Unfortunately, many times the death is the result of a parent that simply forgot they left their child in a hot car. While modern technology warns us of all sorts of things, only a few automobiles currently warn us when we forget a child in a hot car.
However, Federal Law makers are currently taking a serious look at requiring vehicles to include some sort of system to warn us when we have left a child in the vehicle. Thus far, only Hyundai, General Motors and Nissan have voluntarily developed some sort of warning system. And, the Alliance of Automobile Manufacturers has stated that it opposes a rule mandating such a system in all vehicles.
The Auto Alliance is advocating for education rather than a technological solution. Advocates for the adopting a technological solution note that in spite of efforts to educate the public over many years, the number of deaths each year had not declined.
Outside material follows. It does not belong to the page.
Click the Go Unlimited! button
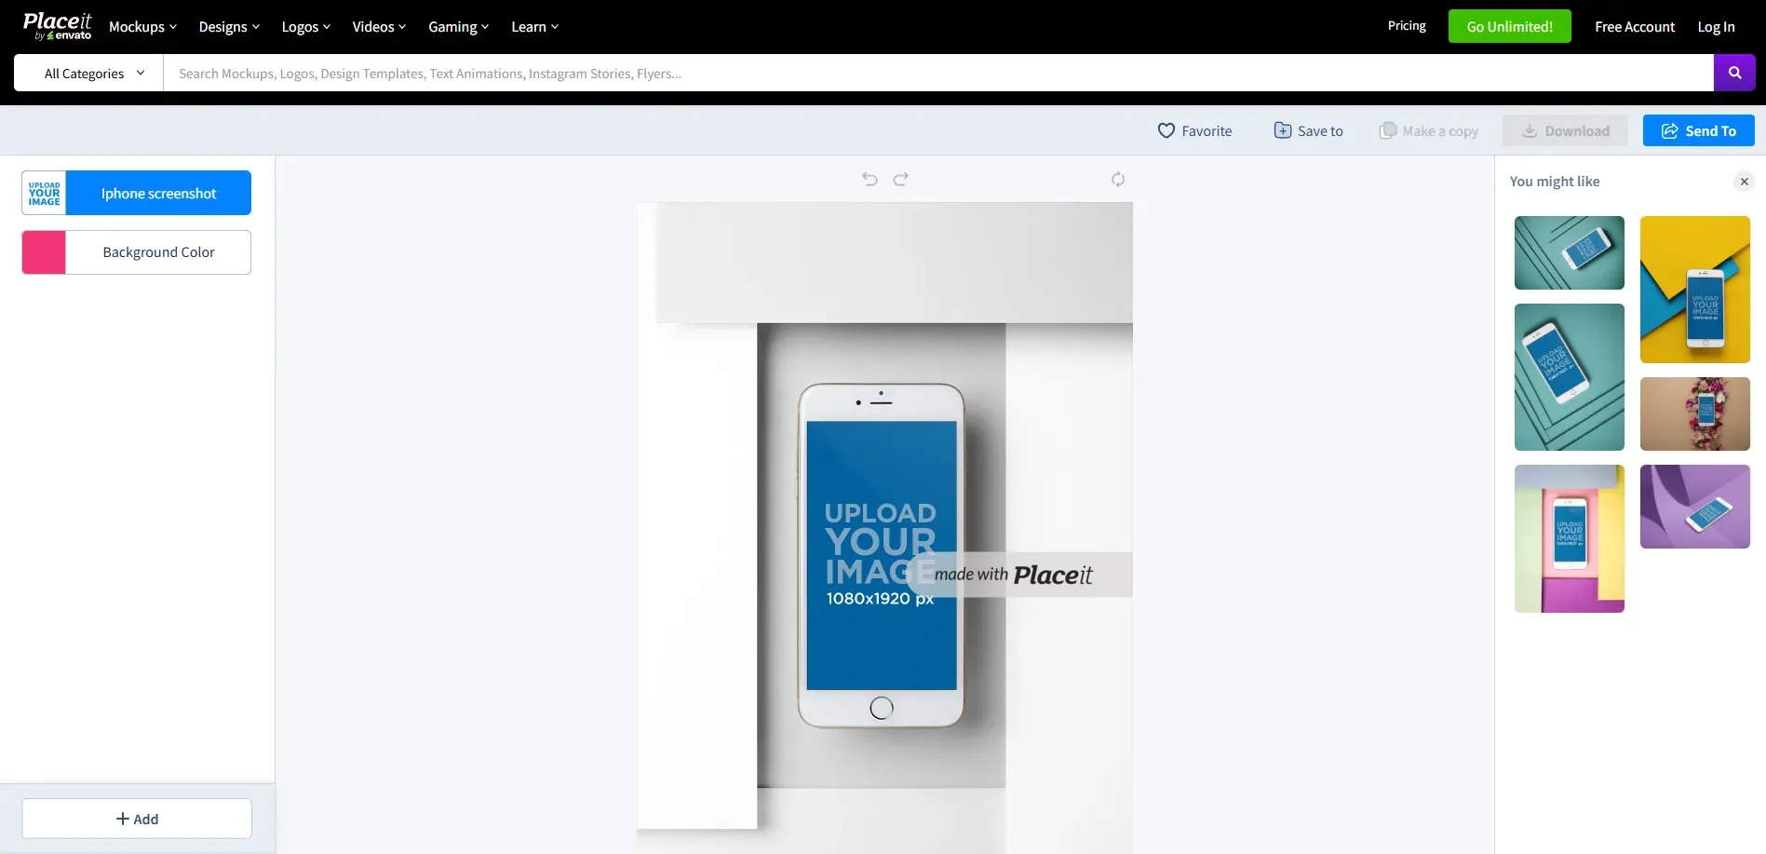 click(1509, 26)
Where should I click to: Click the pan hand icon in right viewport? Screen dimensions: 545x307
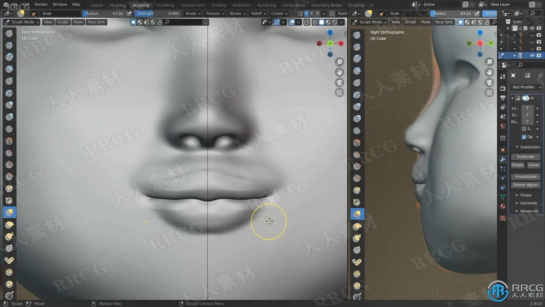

And, in almost every death, the death is simply the result of the driver being distracted or forgetting.
General Motors currently offers this safety feature on many of its 2017 models and Nissan offers it on its 2018 Path Finder. However, the Hyundai system is the only one that can actually detect someone in the back seat. The systems developed by General Motors and Nissan rely on analyzing door sequencing. Thus, if the rear door is open before the car is started, but not after it is turned off, a warning is sounded.
The proposed legislation will mandate that the technology be able to actually detect the presence of a child in the back seat.